== Data listing ==
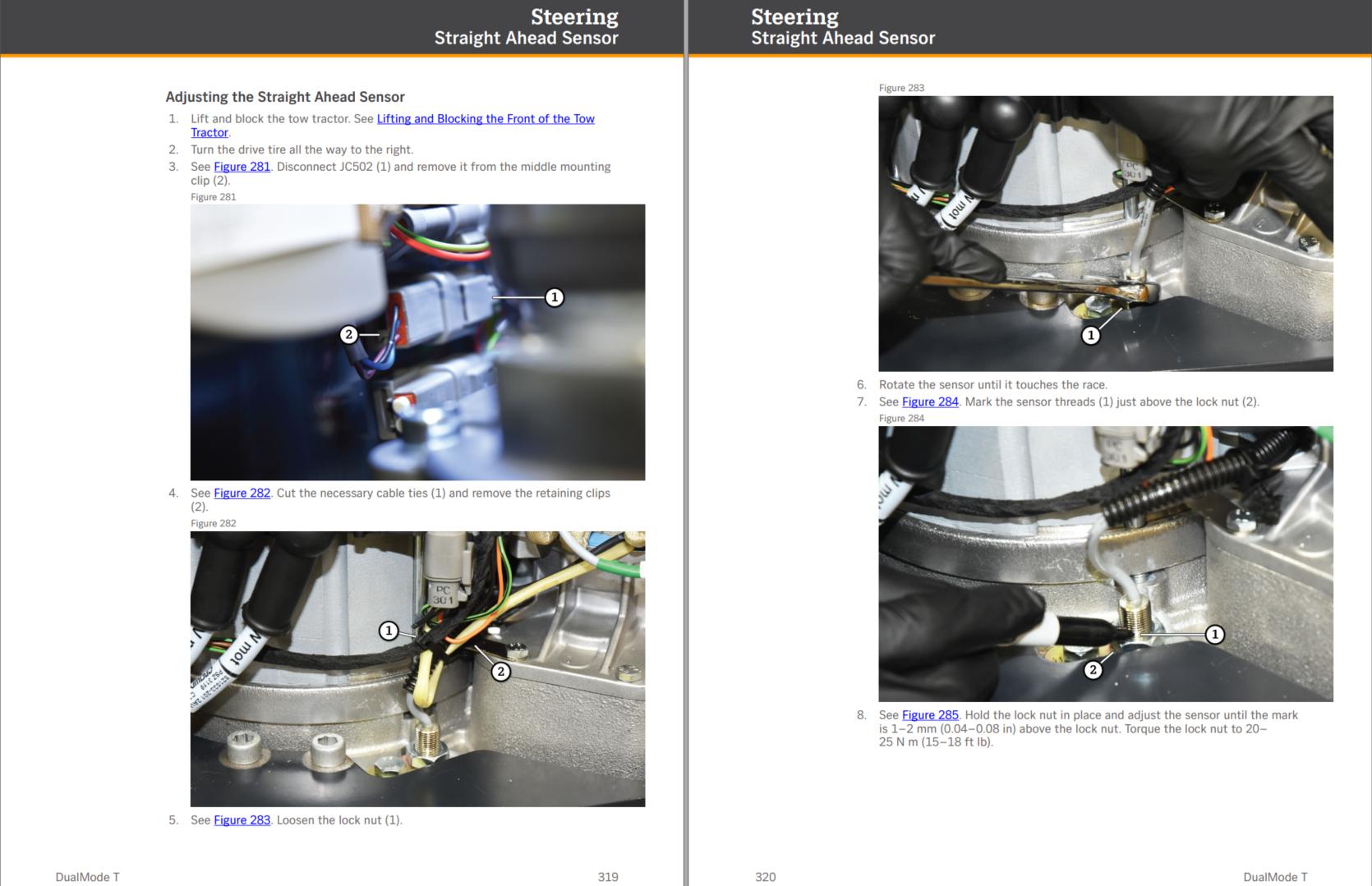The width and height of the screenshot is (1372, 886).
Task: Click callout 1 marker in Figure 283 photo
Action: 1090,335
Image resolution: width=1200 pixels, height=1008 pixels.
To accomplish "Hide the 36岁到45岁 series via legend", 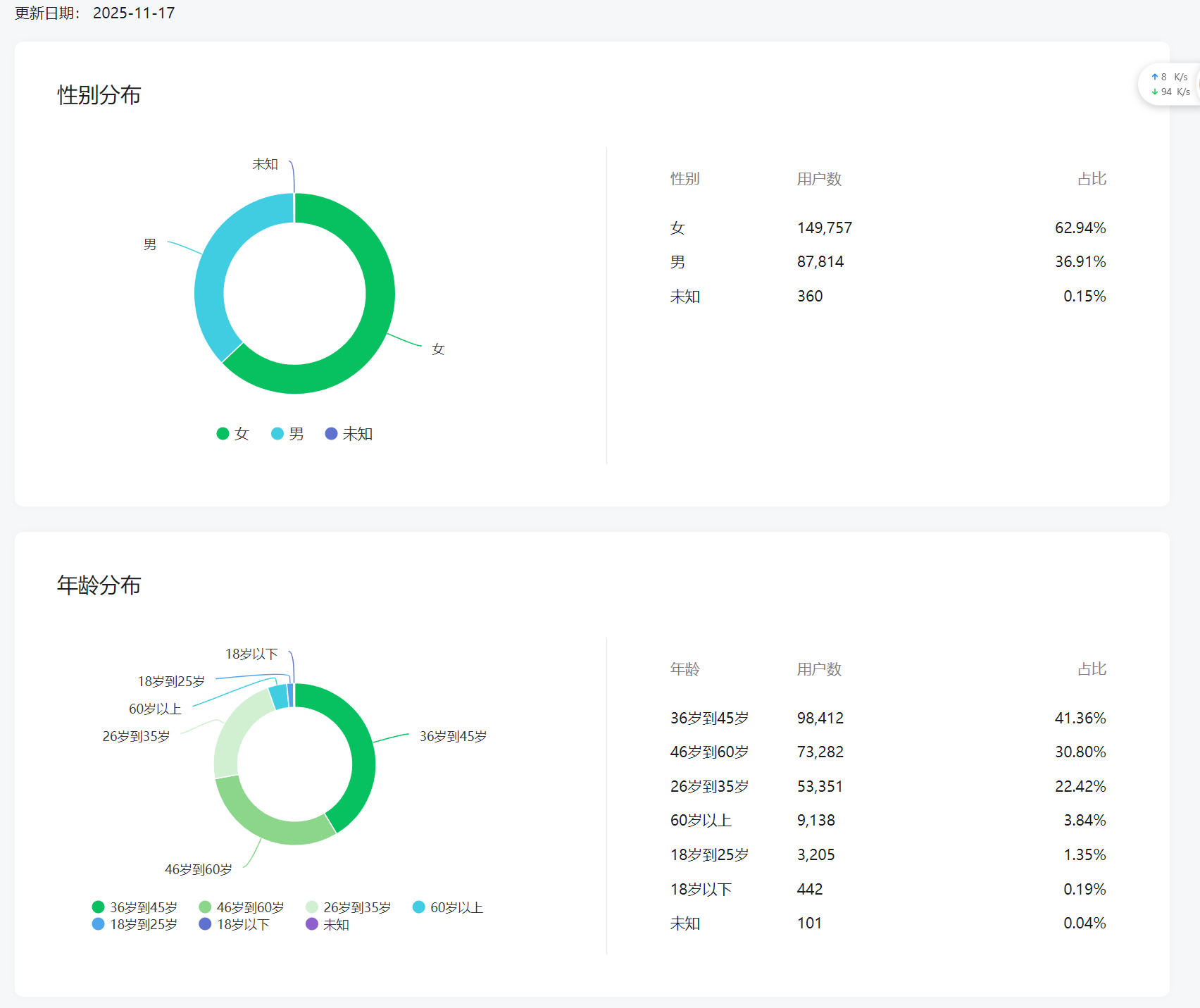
===
Exercise objective: Copy the records above, switching every "pixels" to "px" and changing nothing else. Leave the pictures out of your copy.

Task result:
The width and height of the screenshot is (1372, 886).
Task: Click callout 1 marker in Figure 283 photo
Action: 1090,335
Image resolution: width=1200 px, height=1008 px.
To accomplish "Hide the 36岁到45岁 series via legend", 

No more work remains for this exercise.